父のことを思った。
 大声をあげるような姿を見たことがない。諭されたことはあるが、叱られた記憶がない。では、理想の父かと言えば、私の勝手な”理想”とは遠かった。本を読むということがなかった。「物語」はウソだと決めつけた。進学(進路)に関心を示さなかった。母への感謝を伝えなかった・・・。思春期の私は、そんな父が疎ましかった。
 高校一年のときタバコを吸っていたのを知られた。それも咎められなかった。
 学生運動だけはしないでくれ。父が私に精一杯で言った言葉。そうというのに、学生運動がもとで高校を中退した夫との結婚はすんなり許した。

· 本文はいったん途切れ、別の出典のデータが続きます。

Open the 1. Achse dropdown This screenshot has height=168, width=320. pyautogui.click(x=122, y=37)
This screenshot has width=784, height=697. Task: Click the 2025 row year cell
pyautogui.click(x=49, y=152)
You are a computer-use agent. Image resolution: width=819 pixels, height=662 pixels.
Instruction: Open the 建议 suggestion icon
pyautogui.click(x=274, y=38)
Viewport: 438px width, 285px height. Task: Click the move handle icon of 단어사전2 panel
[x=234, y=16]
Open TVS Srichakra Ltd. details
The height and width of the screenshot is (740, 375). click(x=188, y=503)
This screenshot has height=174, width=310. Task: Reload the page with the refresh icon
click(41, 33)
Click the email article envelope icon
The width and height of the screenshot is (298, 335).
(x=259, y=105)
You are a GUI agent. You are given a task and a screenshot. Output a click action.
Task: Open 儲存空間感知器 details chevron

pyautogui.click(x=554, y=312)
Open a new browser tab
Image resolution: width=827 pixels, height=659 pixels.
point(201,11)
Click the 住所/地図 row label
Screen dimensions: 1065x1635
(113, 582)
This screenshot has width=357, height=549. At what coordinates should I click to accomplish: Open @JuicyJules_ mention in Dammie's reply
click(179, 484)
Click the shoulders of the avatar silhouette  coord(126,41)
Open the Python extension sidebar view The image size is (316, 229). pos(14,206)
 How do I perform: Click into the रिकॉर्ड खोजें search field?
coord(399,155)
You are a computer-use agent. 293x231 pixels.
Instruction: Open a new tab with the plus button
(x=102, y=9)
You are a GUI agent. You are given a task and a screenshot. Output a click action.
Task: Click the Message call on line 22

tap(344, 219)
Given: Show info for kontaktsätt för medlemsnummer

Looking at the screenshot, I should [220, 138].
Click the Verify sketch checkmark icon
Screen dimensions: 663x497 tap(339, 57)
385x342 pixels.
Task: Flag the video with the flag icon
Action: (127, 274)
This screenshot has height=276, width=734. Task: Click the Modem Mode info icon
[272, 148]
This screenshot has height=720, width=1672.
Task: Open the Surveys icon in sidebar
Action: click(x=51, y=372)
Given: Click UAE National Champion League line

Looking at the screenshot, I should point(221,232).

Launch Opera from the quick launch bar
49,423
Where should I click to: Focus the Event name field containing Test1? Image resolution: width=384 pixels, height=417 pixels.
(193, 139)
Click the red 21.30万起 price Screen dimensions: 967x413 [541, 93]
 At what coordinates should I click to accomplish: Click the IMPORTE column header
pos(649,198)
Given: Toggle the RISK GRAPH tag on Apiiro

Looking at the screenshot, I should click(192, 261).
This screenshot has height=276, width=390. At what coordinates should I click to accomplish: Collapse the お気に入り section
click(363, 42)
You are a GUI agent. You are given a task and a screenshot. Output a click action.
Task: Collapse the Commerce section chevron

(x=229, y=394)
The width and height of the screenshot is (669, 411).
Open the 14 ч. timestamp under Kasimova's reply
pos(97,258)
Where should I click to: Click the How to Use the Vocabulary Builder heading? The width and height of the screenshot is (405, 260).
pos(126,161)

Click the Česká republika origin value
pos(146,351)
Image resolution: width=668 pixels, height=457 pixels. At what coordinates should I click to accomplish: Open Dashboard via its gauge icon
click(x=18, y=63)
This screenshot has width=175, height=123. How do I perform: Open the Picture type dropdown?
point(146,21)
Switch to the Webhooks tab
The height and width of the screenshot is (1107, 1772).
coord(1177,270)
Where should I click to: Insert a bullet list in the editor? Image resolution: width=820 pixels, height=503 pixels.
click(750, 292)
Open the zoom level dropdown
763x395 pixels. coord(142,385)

 計算尺を教えてくれたのは父だ。工作の宿題をやってくれたのも父だ。体が弱かった私が運動会で疲れ果て、青い顔をして突っ立ていたとき、背負って帰ってくれたのも父だ。中学の修学旅行のとき、団体行動が苦手で、旅先から「イヤだ、帰りたい」とハガキを出した時、行かさなければよかったと涙したというのも父だ。
 父親というのは、割の合わない役廻りかも知れない。それが分かった頃、当の父はもういない。母を追いかけるように亡くなった父。
 愛してくれたけど、母のほうがよかったのかなあ。母は、誠に情の深い人だったが、気ままでわがままで、癇癪持ちで。それでも最優先は父だった。子供だからと言ったところで、手の届かない世界があるんだ。
 割れ鍋に綴じ蓋、なんて揶揄していたけれど、私はそういう割れた鍋と蓋に守られて大人になったわけか。アロンアルファーがあるものね。割れた箇所など、簡単に修理できるさ。
 とうさん、遅くなったけど、ありがとうね。では今夜、夢の中で。